§ Task details:
Copy the stretch of records from the line containing "The image size is (1898, 936)." through the line containing "coordinates (760, 47).", changing "Find the location of" to "Locate" and leaving everything else unchanged.

§ Data under study:

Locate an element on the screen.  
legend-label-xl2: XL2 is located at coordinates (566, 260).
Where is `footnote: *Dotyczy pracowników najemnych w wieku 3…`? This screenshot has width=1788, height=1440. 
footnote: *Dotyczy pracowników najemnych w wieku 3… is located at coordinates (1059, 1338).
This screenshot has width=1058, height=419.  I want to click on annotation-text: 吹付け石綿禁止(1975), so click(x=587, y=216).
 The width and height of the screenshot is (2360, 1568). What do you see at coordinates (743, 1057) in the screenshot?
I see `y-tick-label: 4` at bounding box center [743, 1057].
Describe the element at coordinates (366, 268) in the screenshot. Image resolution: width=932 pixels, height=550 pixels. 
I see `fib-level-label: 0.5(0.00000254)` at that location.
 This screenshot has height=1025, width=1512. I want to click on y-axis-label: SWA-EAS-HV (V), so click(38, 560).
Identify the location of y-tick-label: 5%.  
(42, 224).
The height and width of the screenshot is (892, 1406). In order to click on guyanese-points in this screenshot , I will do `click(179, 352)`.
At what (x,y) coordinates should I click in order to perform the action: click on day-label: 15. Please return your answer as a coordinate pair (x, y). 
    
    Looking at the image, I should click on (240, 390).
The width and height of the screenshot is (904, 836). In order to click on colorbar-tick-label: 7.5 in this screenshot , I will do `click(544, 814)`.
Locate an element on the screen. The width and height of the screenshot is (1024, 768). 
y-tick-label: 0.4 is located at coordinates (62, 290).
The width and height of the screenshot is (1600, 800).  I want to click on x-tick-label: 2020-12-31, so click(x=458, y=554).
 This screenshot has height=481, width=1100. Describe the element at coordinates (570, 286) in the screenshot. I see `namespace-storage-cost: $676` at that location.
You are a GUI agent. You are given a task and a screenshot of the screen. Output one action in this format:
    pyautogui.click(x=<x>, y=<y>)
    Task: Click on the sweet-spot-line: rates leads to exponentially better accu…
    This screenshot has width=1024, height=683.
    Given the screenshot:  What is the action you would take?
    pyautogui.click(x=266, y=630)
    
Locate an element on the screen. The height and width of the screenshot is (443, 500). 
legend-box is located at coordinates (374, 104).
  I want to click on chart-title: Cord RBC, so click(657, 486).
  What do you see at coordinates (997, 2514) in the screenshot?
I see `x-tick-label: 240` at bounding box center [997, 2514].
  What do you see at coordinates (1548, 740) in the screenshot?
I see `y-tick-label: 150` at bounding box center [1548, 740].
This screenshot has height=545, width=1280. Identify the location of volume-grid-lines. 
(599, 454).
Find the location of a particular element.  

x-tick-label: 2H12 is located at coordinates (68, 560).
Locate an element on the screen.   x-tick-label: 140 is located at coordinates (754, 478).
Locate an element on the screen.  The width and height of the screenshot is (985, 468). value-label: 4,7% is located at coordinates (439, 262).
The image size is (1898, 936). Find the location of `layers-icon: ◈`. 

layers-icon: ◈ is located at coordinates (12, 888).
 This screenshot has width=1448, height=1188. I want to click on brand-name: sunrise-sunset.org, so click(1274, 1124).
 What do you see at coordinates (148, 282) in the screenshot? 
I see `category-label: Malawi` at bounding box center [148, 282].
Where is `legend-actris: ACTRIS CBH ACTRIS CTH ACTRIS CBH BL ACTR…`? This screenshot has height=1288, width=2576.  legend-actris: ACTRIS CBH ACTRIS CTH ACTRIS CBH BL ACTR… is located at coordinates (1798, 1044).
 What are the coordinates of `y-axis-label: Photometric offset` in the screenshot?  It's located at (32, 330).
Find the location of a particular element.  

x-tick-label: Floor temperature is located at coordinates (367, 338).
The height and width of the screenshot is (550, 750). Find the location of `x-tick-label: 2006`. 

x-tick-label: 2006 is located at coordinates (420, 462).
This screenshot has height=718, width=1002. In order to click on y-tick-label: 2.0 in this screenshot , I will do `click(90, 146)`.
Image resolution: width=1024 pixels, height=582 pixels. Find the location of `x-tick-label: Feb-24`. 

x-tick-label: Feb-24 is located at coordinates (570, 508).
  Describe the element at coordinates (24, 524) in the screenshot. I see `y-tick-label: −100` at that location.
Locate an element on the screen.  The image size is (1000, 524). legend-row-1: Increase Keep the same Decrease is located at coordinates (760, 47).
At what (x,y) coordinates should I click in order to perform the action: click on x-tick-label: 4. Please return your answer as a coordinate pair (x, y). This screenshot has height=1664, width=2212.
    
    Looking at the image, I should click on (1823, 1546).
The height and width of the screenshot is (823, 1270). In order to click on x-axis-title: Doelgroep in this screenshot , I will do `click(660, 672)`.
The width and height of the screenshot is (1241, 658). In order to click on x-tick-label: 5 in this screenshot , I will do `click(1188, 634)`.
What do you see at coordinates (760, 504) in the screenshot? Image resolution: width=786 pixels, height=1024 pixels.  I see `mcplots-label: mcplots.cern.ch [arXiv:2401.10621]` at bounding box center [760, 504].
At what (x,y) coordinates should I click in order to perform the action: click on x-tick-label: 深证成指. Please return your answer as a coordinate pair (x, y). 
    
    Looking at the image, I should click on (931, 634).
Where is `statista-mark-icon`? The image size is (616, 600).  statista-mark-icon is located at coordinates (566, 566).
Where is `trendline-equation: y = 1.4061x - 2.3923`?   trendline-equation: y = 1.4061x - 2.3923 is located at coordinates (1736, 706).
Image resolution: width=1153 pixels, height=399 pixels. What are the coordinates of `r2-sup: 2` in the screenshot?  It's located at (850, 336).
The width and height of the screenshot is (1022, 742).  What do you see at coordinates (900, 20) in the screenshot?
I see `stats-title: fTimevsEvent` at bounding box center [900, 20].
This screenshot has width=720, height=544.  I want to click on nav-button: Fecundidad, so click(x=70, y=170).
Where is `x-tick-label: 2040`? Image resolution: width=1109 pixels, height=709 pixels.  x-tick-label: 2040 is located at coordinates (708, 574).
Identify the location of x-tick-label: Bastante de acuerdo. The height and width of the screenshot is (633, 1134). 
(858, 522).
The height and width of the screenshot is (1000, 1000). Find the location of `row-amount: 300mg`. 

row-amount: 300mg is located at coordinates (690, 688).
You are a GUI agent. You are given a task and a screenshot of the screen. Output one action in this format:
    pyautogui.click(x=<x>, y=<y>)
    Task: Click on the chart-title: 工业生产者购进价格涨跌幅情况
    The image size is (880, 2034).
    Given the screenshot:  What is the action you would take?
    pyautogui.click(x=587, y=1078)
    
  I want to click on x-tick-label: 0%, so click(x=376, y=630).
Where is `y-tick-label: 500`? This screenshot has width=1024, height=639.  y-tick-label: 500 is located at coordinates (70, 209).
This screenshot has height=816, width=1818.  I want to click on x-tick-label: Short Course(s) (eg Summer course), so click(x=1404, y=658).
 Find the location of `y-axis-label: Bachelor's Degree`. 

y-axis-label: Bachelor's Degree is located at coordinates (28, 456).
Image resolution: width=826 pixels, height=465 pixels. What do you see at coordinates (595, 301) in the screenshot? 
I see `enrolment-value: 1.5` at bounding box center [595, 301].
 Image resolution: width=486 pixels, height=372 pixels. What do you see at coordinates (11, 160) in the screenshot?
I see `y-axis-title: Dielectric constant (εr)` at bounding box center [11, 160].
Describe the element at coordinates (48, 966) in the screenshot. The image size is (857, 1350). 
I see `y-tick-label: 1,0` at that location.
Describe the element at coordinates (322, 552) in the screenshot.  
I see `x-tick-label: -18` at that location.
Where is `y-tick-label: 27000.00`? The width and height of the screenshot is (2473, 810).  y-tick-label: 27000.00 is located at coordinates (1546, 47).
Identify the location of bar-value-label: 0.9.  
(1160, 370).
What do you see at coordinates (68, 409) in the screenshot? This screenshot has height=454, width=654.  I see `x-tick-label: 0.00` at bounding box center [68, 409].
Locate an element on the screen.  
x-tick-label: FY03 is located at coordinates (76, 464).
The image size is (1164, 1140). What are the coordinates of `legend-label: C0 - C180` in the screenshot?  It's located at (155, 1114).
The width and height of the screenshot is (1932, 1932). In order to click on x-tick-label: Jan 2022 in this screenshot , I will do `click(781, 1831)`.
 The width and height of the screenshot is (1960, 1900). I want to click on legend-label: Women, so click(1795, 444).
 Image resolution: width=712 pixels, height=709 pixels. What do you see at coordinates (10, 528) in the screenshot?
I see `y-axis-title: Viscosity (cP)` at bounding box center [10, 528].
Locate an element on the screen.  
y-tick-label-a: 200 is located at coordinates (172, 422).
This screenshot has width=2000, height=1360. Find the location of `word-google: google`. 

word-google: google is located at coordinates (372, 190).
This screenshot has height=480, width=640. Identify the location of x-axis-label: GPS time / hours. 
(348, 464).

§ Expected answer:
The image size is (1898, 936). Locate `layers-icon: ◈`. 

layers-icon: ◈ is located at coordinates (12, 888).
 This screenshot has width=1448, height=1188. I want to click on brand-name: sunrise-sunset.org, so click(1274, 1124).
 What do you see at coordinates (148, 282) in the screenshot? 
I see `category-label: Malawi` at bounding box center [148, 282].
Where is `legend-actris: ACTRIS CBH ACTRIS CTH ACTRIS CBH BL ACTR…`? This screenshot has height=1288, width=2576.  legend-actris: ACTRIS CBH ACTRIS CTH ACTRIS CBH BL ACTR… is located at coordinates (1798, 1044).
 What are the coordinates of `y-axis-label: Photometric offset` in the screenshot?  It's located at (32, 330).
Locate a particular element.  

x-tick-label: Floor temperature is located at coordinates (367, 338).
The height and width of the screenshot is (550, 750). Locate `x-tick-label: 2006`. 

x-tick-label: 2006 is located at coordinates (420, 462).
This screenshot has height=718, width=1002. In order to click on y-tick-label: 2.0 in this screenshot , I will do `click(90, 146)`.
Image resolution: width=1024 pixels, height=582 pixels. Locate `x-tick-label: Feb-24`. 

x-tick-label: Feb-24 is located at coordinates (570, 508).
  Describe the element at coordinates (24, 524) in the screenshot. I see `y-tick-label: −100` at that location.
Locate an element on the screen.  The image size is (1000, 524). legend-row-1: Increase Keep the same Decrease is located at coordinates (760, 47).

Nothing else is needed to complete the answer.